I'm a relative newbie, having been into RPGs and on EN World for less than two years, but I think the current system works well. I primarily play 4e, and I imagine that discussions about rules and builds for 4e characters and campaigns would be annoying to people who don't play the game. When I tried Pathfinder, I frequented the Pathfinder forum for a while and found it useful, but since I'm not playing that game at the moment it's easier for me to have the Pathfinder threads in a different forum.

I agree that there are occasional topics that are of interest to players of multiple games that will get threads started in multiple forums, and that's sub-optimal. But that's the exception rather than the rule, and I believe there are tools the mods use to merge those threads from time to time, right?

I'd personally advocate keeping separate forums for those games that generate a lot of post traffic, as we currently have set up.


----------



## Whizbang Dustyboots (Oct 31, 2011)

OnlineDM said:


> I'm a relative newbie, having been into RPGs and on EN World for less than two years, but I think the current system works well. I primarily play 4e, and I imagine that discussions about rules and builds for 4e characters and campaigns would be annoying to people who don't play the game.



Look at the main RPG forum. People tag the games they're interested in -- the first page has threads tagged with Pathfinder and AD&D, and no one who doesn't play those games (or is interested in those games, probably more accurately) are fooled into thinking they're something other than what they are.

The existing 4E tags could be used to the same effect.


----------



## Umbran (Oct 31, 2011)

They could be used that way, but I don't think it would function as well for everyone as you might think.
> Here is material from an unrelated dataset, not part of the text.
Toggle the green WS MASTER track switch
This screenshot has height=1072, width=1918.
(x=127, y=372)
In the General forum, there's a whole host of topics and games being discussed, each in a small number of threads.  A merging of the specific game forums would be the opposite - a small number of games, each being discussed in a large number of threads.  In terms of usability, the two cases are rather different.
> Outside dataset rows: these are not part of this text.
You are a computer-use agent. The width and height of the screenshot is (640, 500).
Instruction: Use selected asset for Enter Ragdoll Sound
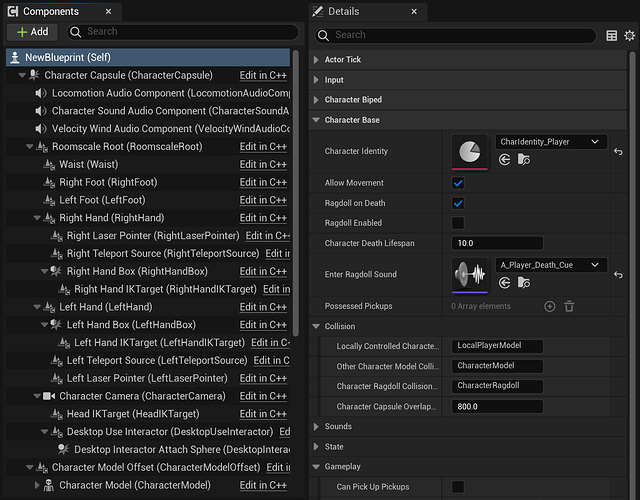(x=505, y=283)
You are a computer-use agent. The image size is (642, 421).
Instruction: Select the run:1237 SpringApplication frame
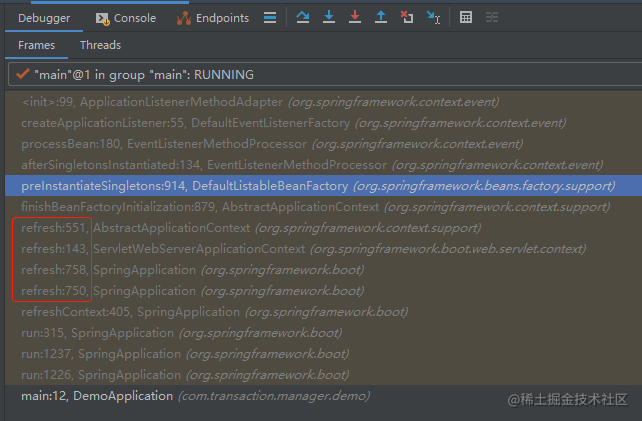[323, 354]

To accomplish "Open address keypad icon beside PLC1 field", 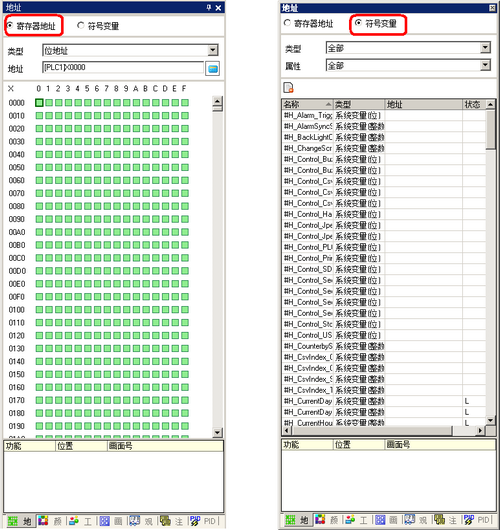I will [x=212, y=69].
Even if the warring weren't an issue, I'm not sure I would recommend a merge.

One partial solution for the multiple thread issue - report the threads in question, and recommend they be moved to general and merged.  That's something any of the moderators could do, if we agree that the threads are not game-specific.  I've moved threads before for just that reason.


----------



## Ahnehnois (Nov 1, 2011)

Seems to me if you simply took the 4e, 3e, and general forums and put them together it would be a big mess and very difficult to sift through. You have to have some organization.
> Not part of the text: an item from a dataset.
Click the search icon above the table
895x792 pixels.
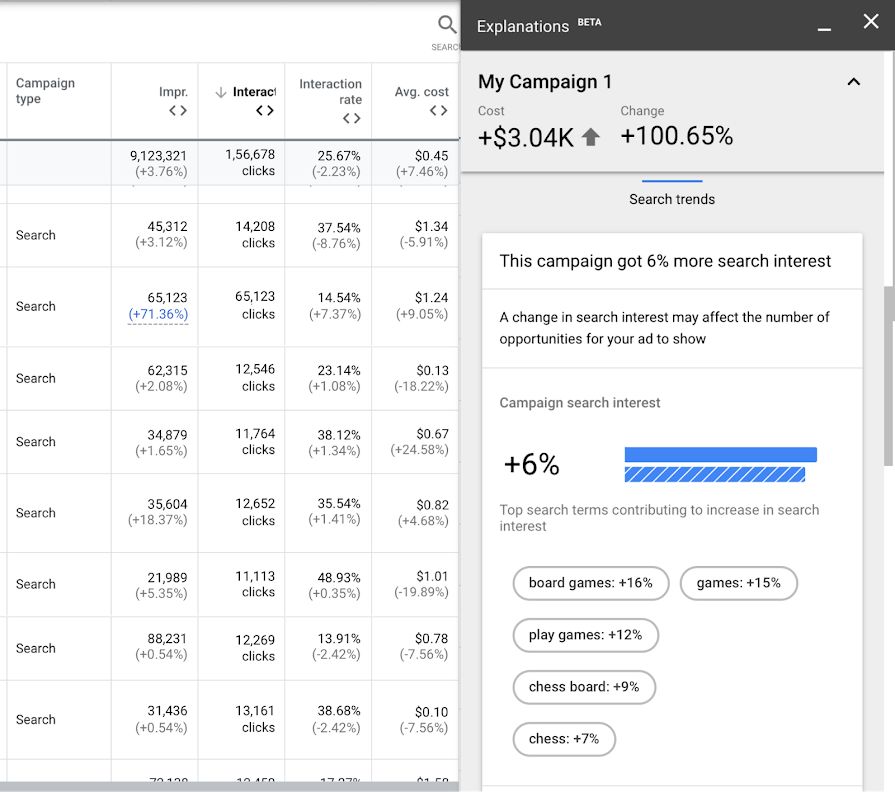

I would have set up a general "fluff" forum and crunch forums for various specific games, which frankly is basically the current arrangement, if people didn't post general topics in nongeneral game forums, which as mentioned is fixable.

I don't know that the animosity is the only or best reason for separating the forums.


----------



## Pentius (Nov 1, 2011)

I like current set-up.  I think mixing the Edition War sides would just cause predictable in-fighting, and the mods aren't our moms(even my mom would smack me for edition warring, probably, though).  As it stands, I like that even if things get a bit hot in a general thread, I can go browse 4e forums and not think about it, or browse legacy/PF forums and feel better knowing that when differences aren't being actively discussed, we deal with the same stuff.


----------



## Plane Sailing (Nov 1, 2011)

Umbran said:


> One partial solution for the multiple thread issue - report the threads in question, and recommend they be moved to general and merged.  That's something any of the moderators could do, if we agree that the threads are not game-specific.  I've moved threads before for just that reason.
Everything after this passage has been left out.